::: The data

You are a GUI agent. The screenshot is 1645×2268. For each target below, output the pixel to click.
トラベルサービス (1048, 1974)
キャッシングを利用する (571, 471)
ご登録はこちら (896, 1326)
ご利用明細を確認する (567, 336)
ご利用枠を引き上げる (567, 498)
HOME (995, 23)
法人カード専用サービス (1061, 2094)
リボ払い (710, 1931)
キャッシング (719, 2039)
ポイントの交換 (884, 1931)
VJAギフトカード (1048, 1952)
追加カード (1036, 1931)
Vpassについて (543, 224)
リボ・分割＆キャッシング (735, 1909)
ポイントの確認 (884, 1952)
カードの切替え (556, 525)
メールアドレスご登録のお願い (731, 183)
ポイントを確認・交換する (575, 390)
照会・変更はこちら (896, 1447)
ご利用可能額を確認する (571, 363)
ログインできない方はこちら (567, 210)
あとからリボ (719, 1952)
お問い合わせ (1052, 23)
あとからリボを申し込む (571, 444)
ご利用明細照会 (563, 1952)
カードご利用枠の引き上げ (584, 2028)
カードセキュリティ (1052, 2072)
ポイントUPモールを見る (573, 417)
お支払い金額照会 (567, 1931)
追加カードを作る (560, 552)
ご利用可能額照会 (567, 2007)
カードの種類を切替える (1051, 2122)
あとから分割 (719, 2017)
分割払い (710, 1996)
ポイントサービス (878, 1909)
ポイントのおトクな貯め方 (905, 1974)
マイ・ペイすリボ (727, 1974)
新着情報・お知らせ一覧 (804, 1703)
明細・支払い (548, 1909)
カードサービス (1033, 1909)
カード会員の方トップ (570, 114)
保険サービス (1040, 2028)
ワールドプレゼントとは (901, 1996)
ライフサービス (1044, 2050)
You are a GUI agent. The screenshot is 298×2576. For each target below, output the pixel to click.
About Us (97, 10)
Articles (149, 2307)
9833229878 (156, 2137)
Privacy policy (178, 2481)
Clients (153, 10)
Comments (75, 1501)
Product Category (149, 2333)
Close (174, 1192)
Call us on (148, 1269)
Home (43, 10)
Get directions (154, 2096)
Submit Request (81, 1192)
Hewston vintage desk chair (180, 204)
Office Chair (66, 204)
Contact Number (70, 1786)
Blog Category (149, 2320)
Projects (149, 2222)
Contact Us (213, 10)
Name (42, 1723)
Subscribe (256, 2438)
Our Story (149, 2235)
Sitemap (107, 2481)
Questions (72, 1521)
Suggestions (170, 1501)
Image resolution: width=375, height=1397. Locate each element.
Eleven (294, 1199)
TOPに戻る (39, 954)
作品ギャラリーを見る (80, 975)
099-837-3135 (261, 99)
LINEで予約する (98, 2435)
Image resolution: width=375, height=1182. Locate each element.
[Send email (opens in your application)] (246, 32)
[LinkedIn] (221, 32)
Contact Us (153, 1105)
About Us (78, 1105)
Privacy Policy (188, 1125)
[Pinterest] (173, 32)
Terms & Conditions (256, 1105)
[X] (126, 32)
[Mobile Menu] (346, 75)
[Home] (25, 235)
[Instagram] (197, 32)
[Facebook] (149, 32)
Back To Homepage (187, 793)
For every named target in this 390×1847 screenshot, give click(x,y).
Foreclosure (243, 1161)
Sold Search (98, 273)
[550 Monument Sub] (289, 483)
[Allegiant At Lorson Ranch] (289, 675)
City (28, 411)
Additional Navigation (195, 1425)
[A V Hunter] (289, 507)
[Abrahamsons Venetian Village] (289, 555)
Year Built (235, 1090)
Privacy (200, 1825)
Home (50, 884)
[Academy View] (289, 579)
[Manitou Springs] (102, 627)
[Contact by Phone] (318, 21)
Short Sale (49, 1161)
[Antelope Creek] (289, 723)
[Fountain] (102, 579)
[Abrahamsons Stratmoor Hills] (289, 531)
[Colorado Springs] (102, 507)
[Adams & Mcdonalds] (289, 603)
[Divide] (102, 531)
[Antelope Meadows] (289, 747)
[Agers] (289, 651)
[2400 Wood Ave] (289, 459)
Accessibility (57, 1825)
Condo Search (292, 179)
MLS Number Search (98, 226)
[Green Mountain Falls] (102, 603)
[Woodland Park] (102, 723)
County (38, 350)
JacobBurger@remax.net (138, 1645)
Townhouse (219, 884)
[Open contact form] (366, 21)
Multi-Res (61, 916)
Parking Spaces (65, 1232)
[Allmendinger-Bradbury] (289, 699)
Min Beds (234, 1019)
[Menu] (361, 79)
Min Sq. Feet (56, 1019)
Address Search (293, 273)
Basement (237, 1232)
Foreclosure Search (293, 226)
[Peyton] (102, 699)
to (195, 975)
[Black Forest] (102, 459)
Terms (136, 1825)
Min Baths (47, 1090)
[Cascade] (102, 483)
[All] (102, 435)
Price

::::::

# Exercise directions
Filter the entries above down to the lines that contain "screenshot".

# Task result
You are a GUI agent. The screenshot is 1645×2268. For each target below, output the pixel to click.
You are a GUI agent. The screenshot is 298×2576. For each target below, output the pixel to click.
For every named target in this 390×1847 screenshot, give click(x,y).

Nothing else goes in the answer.